TASK DESCRIPTION:
Go through the entries and copy every one exactly.

Stored items
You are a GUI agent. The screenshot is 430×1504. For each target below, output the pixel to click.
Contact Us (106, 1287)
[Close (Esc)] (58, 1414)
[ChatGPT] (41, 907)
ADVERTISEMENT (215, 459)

EXERCISE RESULT:
You are a GUI agent. The screenshot is 430×1504. For each target below, output the pixel to click.
Contact Us (106, 1287)
[Close (Esc)] (58, 1414)
[ChatGPT] (41, 907)
ADVERTISEMENT (215, 459)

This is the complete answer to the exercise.